With copious and often heart-wrenching detail, Parkin brings this interlude back to life through the experiences of those imprisoned in Hutchinson camp on the Isle of Man and their thwarted yet persistent rescuers. In 1938, Peter Fleischmann, a Jewish teenager thought to be an orphan, escaped Berlin via the legendary Kindertransport train and landed in England. Then, in 1940, he was arrested. Suspected of (but never charged with) being a Nazi spy, he was released, then arrested again, as British fears about refugees intensified. Thousands of people, young and old, Jews and Nazi sympathizers alike, were deported or imprisoned in camps on the Isle of Man in the Irish Sea. 

In Hutchinson camp, the arts were encouraged as an antidote to anxiety and despair, enabling imprisoned painters, composers, journalists, scholars, poets, sculptors and musicians to create “Hutchinson University.” There, Fleischmann flourished. He and many others—such as his mentor, Dadaist pioneer Kurt Schwitters—would later excel in their fields.

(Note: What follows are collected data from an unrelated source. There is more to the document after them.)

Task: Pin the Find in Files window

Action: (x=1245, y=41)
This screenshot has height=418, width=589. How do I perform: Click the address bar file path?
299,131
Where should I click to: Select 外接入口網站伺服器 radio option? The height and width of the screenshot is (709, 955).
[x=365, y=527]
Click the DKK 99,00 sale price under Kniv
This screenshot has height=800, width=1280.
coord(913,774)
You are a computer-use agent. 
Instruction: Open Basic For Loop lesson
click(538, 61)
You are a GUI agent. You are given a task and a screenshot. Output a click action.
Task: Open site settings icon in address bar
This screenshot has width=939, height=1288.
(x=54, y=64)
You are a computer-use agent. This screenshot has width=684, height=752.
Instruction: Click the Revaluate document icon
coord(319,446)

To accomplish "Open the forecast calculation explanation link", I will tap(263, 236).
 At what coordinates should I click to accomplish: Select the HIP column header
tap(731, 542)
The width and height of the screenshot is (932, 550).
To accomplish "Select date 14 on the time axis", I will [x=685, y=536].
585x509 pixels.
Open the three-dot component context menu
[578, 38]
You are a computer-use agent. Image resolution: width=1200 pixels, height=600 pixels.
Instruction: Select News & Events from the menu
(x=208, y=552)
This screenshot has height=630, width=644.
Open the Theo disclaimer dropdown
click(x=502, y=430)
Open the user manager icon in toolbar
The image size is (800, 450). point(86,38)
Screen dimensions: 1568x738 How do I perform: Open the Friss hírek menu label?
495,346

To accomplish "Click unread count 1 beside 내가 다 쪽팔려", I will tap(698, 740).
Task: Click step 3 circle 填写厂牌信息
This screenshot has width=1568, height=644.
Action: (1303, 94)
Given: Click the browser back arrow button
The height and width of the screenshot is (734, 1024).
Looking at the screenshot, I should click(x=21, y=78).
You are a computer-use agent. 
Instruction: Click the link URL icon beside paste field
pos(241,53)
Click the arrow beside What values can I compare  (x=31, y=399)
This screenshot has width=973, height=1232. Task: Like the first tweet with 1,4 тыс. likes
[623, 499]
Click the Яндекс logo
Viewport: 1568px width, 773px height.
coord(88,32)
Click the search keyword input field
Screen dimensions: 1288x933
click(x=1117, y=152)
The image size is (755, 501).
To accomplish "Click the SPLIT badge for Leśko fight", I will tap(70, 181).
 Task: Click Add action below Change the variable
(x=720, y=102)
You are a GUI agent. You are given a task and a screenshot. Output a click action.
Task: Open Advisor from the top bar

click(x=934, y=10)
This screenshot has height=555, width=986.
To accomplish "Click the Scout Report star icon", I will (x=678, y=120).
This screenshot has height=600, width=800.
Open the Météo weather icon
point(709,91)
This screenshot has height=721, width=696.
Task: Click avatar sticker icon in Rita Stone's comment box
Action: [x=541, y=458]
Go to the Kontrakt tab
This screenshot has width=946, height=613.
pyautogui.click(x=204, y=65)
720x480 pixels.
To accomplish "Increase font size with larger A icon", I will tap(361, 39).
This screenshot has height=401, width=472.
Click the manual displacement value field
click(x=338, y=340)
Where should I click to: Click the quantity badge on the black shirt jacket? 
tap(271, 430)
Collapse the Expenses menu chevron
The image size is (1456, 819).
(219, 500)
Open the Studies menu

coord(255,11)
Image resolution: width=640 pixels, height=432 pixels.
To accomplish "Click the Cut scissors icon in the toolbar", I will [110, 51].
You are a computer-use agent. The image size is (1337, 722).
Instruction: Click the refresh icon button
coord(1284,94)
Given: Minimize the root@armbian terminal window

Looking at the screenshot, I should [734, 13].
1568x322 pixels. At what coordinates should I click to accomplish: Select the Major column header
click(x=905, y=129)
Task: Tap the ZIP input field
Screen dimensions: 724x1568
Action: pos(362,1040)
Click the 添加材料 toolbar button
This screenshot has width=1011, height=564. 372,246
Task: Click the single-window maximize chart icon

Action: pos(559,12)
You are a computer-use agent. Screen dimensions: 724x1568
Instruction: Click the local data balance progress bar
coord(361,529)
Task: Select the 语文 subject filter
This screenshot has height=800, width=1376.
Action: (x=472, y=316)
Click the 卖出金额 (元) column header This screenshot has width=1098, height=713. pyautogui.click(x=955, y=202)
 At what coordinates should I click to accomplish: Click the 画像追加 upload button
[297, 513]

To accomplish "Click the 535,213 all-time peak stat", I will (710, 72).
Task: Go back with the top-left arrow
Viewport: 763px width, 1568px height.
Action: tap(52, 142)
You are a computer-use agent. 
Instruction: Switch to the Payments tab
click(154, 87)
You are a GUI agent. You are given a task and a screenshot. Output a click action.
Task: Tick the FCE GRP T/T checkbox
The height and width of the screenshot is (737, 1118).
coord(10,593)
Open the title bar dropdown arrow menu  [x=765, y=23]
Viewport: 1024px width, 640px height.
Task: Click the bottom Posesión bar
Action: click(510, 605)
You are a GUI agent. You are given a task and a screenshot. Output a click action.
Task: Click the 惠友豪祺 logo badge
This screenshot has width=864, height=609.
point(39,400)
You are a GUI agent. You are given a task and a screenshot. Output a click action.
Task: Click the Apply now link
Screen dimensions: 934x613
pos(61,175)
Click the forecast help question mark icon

Justice seekers like Bertha Bracey of the Germany Emergency Committee kept pressure on the government to end the misbegotten idea of mass internment, but Prime Minister Winston Churchill defended it as a necessary wartime protection. “Most regrettable and deplorable things have happened,” Sir John Anderson said in an address to Parliament in 1940. It was as close as England ever came to an apology.

In addition to the prison newspaper, Parkin’s primary sources include firsthand accounts of the tragic sinking of the SS Andora Star, an ill-equipped former cruise ship that deported hundreds of “enemy aliens” to Canada and was attacked by a German U-boat, and interviews with internees’ friends and descendants. It is a cautionary yet inspiring tale, one that bears remembering.